● **What you will do**
Render each line of the listing below as an item in a numbered list, omitting any blank lines.

--- Start ---

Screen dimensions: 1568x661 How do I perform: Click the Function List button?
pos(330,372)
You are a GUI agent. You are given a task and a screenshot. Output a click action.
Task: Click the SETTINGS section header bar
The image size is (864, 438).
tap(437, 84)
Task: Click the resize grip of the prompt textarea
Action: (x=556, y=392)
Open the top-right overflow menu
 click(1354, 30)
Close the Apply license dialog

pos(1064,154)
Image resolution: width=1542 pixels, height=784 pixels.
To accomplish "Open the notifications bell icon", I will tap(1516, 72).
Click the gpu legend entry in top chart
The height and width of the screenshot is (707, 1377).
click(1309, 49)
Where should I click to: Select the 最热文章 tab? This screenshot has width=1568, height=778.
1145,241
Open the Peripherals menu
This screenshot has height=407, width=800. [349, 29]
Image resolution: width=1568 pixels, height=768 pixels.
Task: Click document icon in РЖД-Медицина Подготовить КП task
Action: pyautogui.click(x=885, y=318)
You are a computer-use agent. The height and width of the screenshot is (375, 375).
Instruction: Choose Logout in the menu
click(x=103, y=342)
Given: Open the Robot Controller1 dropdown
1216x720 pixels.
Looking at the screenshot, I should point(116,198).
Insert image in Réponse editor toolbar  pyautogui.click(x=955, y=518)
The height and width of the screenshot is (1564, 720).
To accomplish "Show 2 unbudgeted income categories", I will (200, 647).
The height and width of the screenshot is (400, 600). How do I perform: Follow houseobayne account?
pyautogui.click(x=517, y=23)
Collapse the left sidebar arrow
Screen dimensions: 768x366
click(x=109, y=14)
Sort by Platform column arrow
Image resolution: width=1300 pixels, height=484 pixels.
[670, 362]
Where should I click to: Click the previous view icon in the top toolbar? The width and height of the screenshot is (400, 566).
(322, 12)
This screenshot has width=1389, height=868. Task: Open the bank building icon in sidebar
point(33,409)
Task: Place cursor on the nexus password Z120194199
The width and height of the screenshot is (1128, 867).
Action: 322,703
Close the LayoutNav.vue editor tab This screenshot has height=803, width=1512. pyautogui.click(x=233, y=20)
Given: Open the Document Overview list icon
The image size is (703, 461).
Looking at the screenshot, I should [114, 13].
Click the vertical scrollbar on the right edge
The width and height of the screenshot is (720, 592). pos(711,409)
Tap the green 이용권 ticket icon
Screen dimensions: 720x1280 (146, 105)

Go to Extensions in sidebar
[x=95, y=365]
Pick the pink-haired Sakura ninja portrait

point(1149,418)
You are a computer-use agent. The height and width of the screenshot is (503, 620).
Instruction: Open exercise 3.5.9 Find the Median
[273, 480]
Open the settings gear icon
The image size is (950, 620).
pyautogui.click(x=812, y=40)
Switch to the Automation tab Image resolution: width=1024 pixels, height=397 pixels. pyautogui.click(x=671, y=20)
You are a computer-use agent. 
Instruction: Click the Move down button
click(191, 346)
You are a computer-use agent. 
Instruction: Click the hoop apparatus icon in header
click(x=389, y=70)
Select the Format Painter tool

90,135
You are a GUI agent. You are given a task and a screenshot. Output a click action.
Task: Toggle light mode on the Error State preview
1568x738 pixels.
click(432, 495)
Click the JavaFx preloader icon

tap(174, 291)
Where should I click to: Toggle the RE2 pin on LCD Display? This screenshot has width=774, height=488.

--- End ---

● **Task result**
1. Screen dimensions: 1568x661 How do I perform: Click the Function List button?
2. pos(330,372)
3. You are a GUI agent. You are given a task and a screenshot. Output a click action.
4. Task: Click the SETTINGS section header bar
5. The image size is (864, 438).
6. tap(437, 84)
7. Task: Click the resize grip of the prompt textarea
8. Action: (x=556, y=392)
9. Open the top-right overflow menu
10.  click(1354, 30)
11. Close the Apply license dialog
12. pos(1064,154)
13. Image resolution: width=1542 pixels, height=784 pixels.
14. To accomplish "Open the notifications bell icon", I will tap(1516, 72).
15. Click the gpu legend entry in top chart
16. The height and width of the screenshot is (707, 1377).
17. click(1309, 49)
18. Where should I click to: Select the 最热文章 tab? This screenshot has width=1568, height=778.
19. 1145,241
20. Open the Peripherals menu
21. This screenshot has height=407, width=800. [349, 29]
22. Image resolution: width=1568 pixels, height=768 pixels.
23. Task: Click document icon in РЖД-Медицина Подготовить КП task
24. Action: pyautogui.click(x=885, y=318)
25. You are a computer-use agent. The height and width of the screenshot is (375, 375).
26. Instruction: Choose Logout in the menu
27. click(x=103, y=342)
28. Given: Open the Robot Controller1 dropdown
29. 1216x720 pixels.
30. Looking at the screenshot, I should point(116,198).
31. Insert image in Réponse editor toolbar  pyautogui.click(x=955, y=518)
32. The height and width of the screenshot is (1564, 720).
33. To accomplish "Show 2 unbudgeted income categories", I will (200, 647).
34. The height and width of the screenshot is (400, 600). How do I perform: Follow houseobayne account?
35. pyautogui.click(x=517, y=23)
36. Collapse the left sidebar arrow
37. Screen dimensions: 768x366
38. click(x=109, y=14)
39. Sort by Platform column arrow
40. Image resolution: width=1300 pixels, height=484 pixels.
41. [670, 362]
42. Where should I click to: Click the previous view icon in the top toolbar? The width and height of the screenshot is (400, 566).
43. (322, 12)
44. This screenshot has width=1389, height=868. Task: Open the bank building icon in sidebar
45. point(33,409)
46. Task: Place cursor on the nexus password Z120194199
47. The width and height of the screenshot is (1128, 867).
48. Action: 322,703
49. Close the LayoutNav.vue editor tab This screenshot has height=803, width=1512. pyautogui.click(x=233, y=20)
50. Given: Open the Document Overview list icon
51. The image size is (703, 461).
52. Looking at the screenshot, I should [114, 13].
53. Click the vertical scrollbar on the right edge
54. The width and height of the screenshot is (720, 592). pos(711,409)
55. Tap the green 이용권 ticket icon
56. Screen dimensions: 720x1280 (146, 105)
57. Go to Extensions in sidebar
58. [x=95, y=365]
59. Pick the pink-haired Sakura ninja portrait
60. point(1149,418)
61. You are a computer-use agent. The height and width of the screenshot is (503, 620).
62. Instruction: Open exercise 3.5.9 Find the Median
63. [273, 480]
64. Open the settings gear icon
65. The image size is (950, 620).
66. pyautogui.click(x=812, y=40)
67. Switch to the Automation tab Image resolution: width=1024 pixels, height=397 pixels. pyautogui.click(x=671, y=20)
68. You are a computer-use agent. 
69. Instruction: Click the Move down button
70. click(191, 346)
71. You are a computer-use agent. 
72. Instruction: Click the hoop apparatus icon in header
73. click(x=389, y=70)
74. Select the Format Painter tool
75. 90,135
76. You are a GUI agent. You are given a task and a screenshot. Output a click action.
77. Task: Toggle light mode on the Error State preview
78. 1568x738 pixels.
79. click(432, 495)
80. Click the JavaFx preloader icon
81. tap(174, 291)
82. Where should I click to: Toggle the RE2 pin on LCD Display? This screenshot has width=774, height=488.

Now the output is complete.